Taraflar biraraya gelsin deniyor ya bu gerçekçi değil. Önce Ankara’da taraflar bir araya gelmeli. Genelkurmay, bürokrasi, dışişleri, yargı, MİT, hükümet sivil ve demokratik bir çözümde uzlaşmalı.
PKK’yı dağdan indirmek için ne yapmalı?
Aftan önce, bu insanları dağa götüren gerekçeler ortadan kalkmalı. Yeni anayasa yapılır ve vatandaşlık tanımı etnisiteye bağlanmazsa... Kürtlerin dağlarında her yere ‘Ne Mutlu Türküm’ yazılmazsa, ‘Türk öğün, çalış, güven’ gibi laflar kaldırılırsa... Bunlar iyiye gidişin işaretleri olur.
Türk tarafı PKK’yı dağdan indirmek için gerekli tedbirlerin alınmasını tasvip eder mi peki?

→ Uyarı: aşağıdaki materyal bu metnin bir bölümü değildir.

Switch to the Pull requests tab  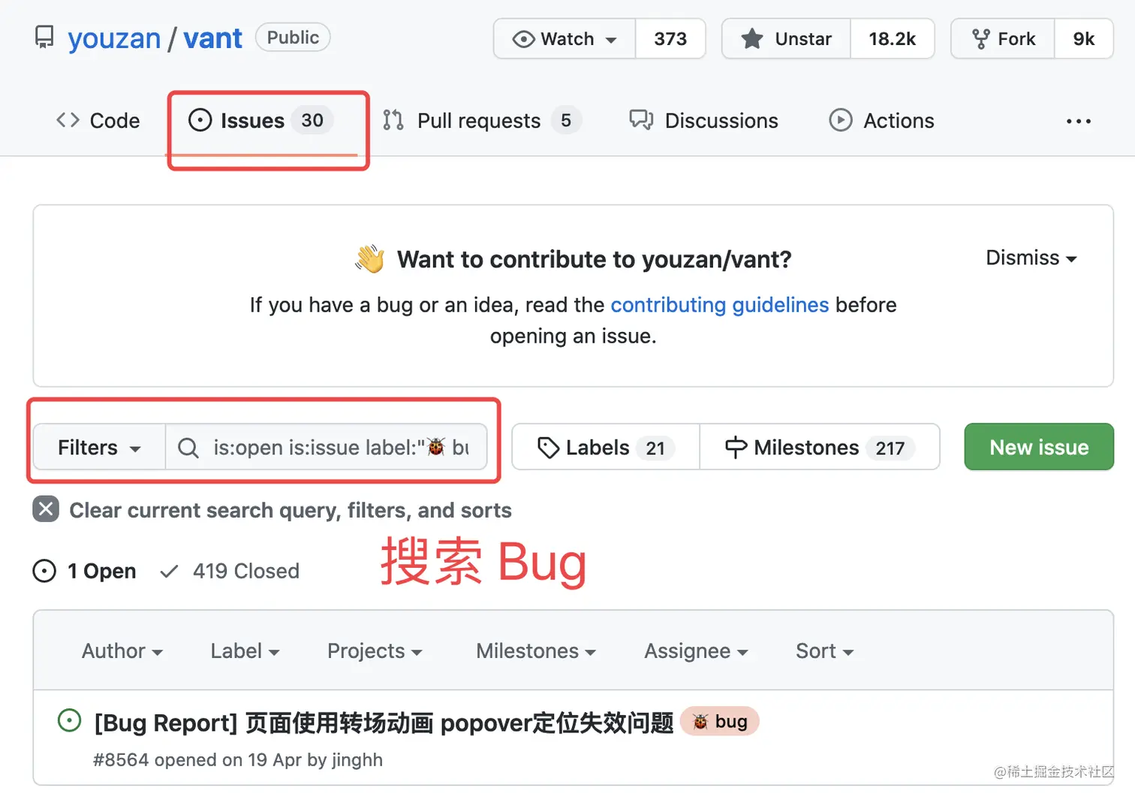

Uzun vadede kendisi için iyi olacağını onlara anlatmak lazım. Daha çok tabut istenmiyorsa demokratikleşmeden başka çıkış yolu yok. Üstelik demokratikleşmede kimse kimseye bir şey vermiyor ki. Kimsenin biri şeyi eksilmiyor ki. Aksine toplumun içindeki zenginlikler artıyor.
DTP kapatılırsa, siyasi sonuçları ne olur?
Siyasi yasaklar gelirse parlamentoda grup kuramazlar. DTP’nin kapatılması Öcalan’ın ve PKK’nin işine geliyor. DTP kapatılınca PKK kapatılmış olmuyor ki. Sadece siyasi kadro zayıflıyor. Zaten Öcalan ve PKK, DTP’nin parlamentoya girmesini çok arzulamamıştı. Tabanın isteğine uydular. Yoksa kendileri dışında bir yapının ortaya çıkmasını ve meşru adres olarak görülmesini istemezler. Ayrıca DTP’nin kapatılması PKK için meşruiyet zeminidir. ‘Ne yapabilirim, mecburen yeraltında örgütleniyorum’ diyor.